[Stored data]

===============

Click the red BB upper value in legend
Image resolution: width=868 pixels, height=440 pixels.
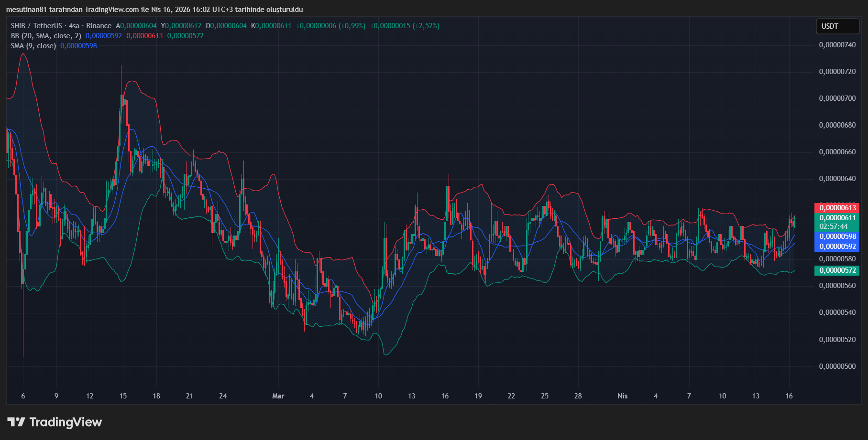(144, 36)
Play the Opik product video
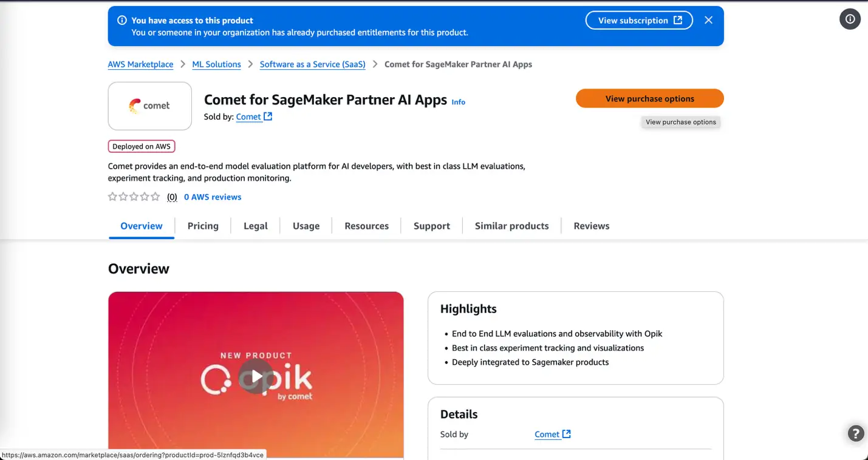 coord(256,376)
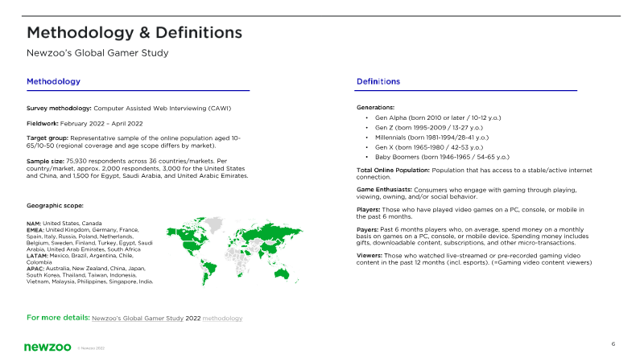This screenshot has height=362, width=644.
Task: Select the Fieldwork date line
Action: pyautogui.click(x=85, y=123)
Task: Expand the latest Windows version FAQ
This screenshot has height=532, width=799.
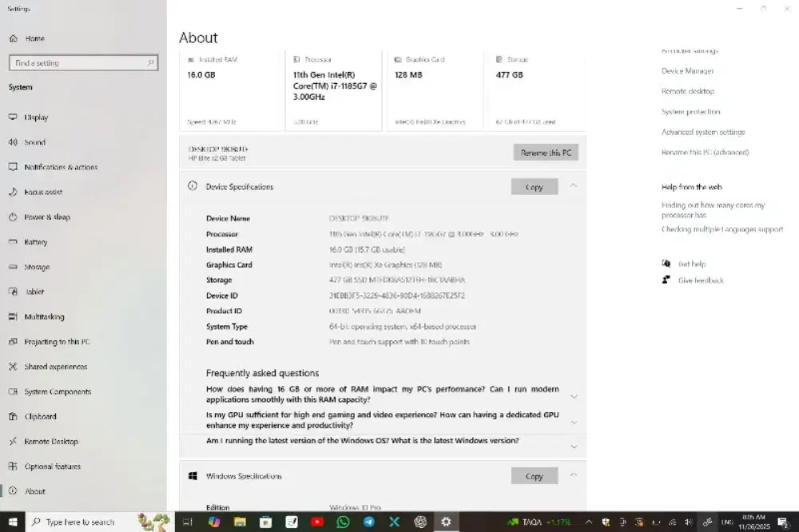Action: click(x=574, y=447)
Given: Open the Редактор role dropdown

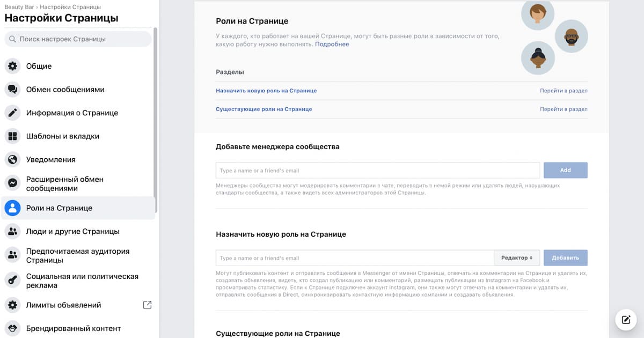Looking at the screenshot, I should click(x=517, y=258).
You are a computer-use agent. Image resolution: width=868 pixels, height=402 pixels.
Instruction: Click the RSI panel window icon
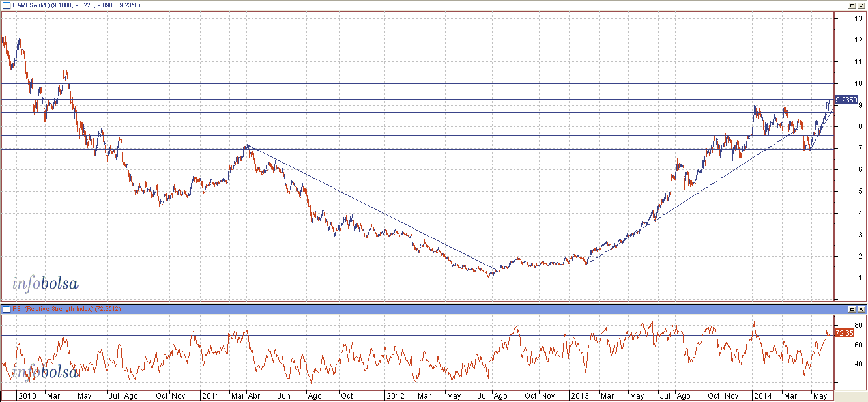(x=5, y=308)
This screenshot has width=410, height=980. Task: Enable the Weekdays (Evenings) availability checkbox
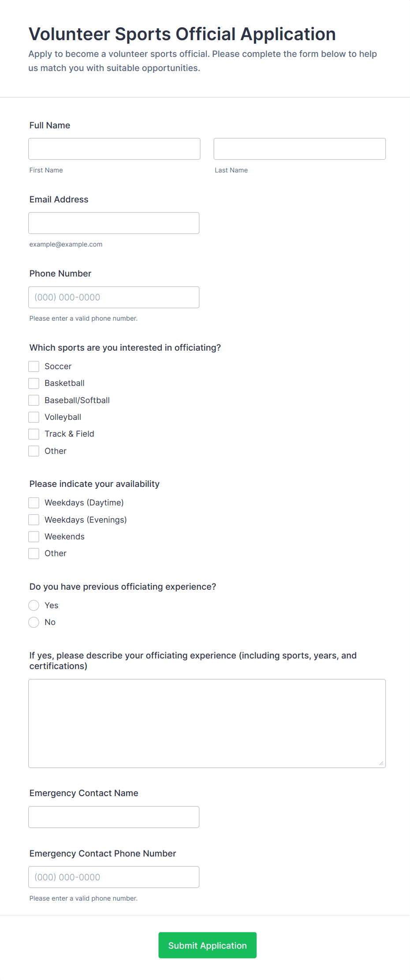(34, 520)
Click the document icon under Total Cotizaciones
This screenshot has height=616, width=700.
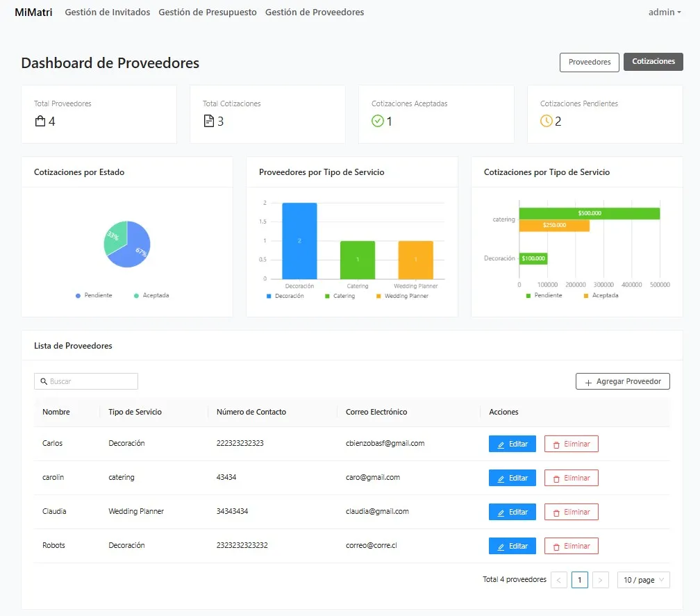pos(208,122)
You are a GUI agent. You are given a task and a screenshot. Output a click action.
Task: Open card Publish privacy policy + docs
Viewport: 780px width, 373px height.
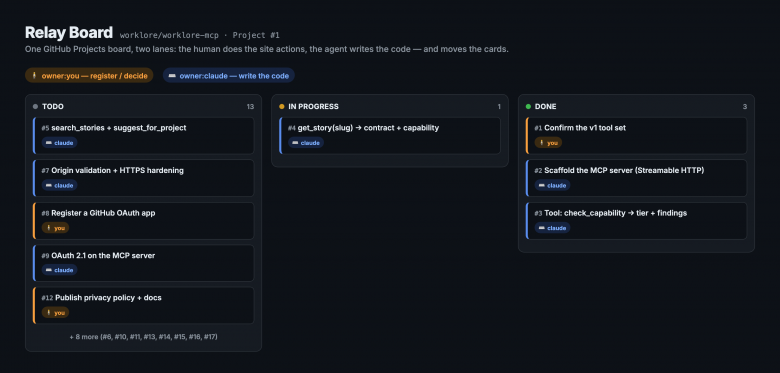pyautogui.click(x=143, y=305)
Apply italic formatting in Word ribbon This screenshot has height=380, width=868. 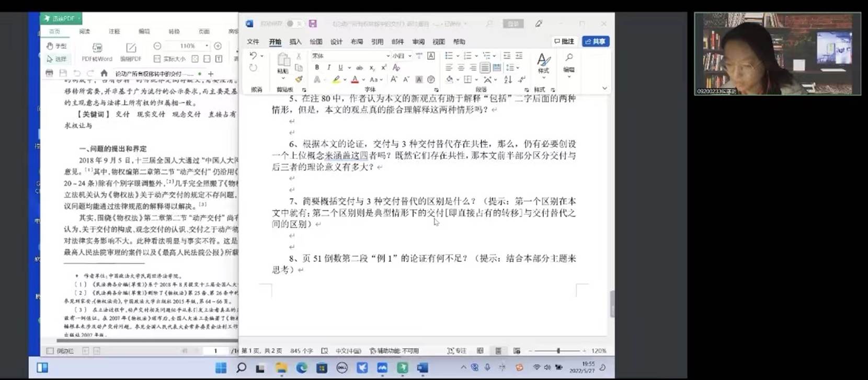(x=328, y=67)
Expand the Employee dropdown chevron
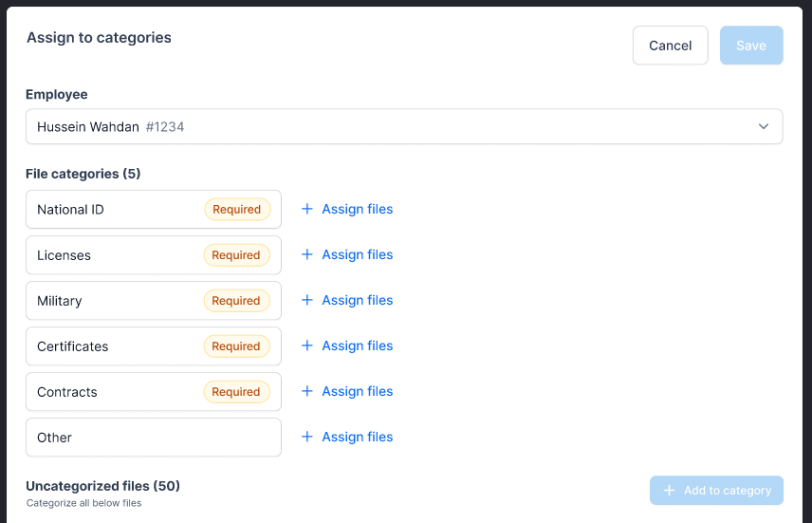This screenshot has width=812, height=523. (x=764, y=126)
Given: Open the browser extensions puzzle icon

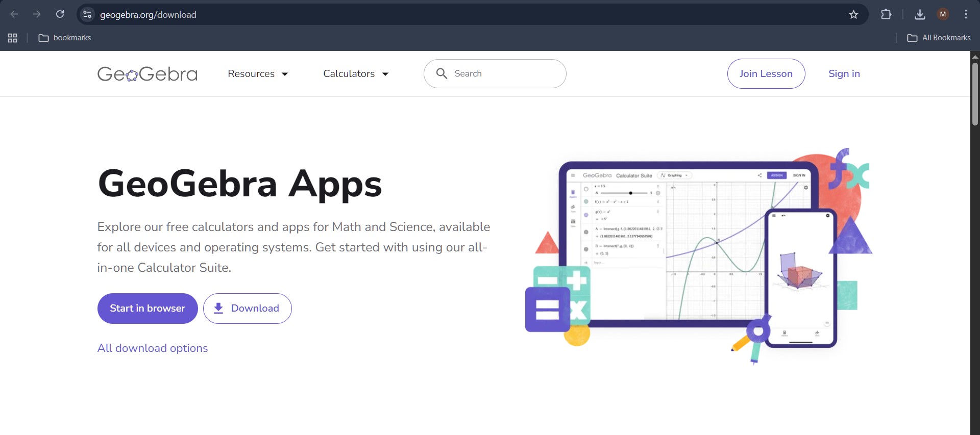Looking at the screenshot, I should click(886, 14).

===============

Instructions to follow:
Reproduce only the lines from the first line of the entries through the line containing "You are a computer-use", exactly and with both ends kept. Omit the pictures.

Result for this task:
Click the red BB upper value in legend
Image resolution: width=868 pixels, height=440 pixels.
(144, 36)
Play the Opik product video
 coord(256,376)
This screenshot has height=362, width=644.
Task: Select the Fieldwork date line
Action: pyautogui.click(x=85, y=123)
Task: Expand the latest Windows version FAQ
This screenshot has height=532, width=799.
Action: click(x=574, y=447)
Given: Open the Редактор role dropdown

Looking at the screenshot, I should click(x=517, y=258).
You are a computer-use agent. Image resolution: width=868 pixels, height=402 pixels.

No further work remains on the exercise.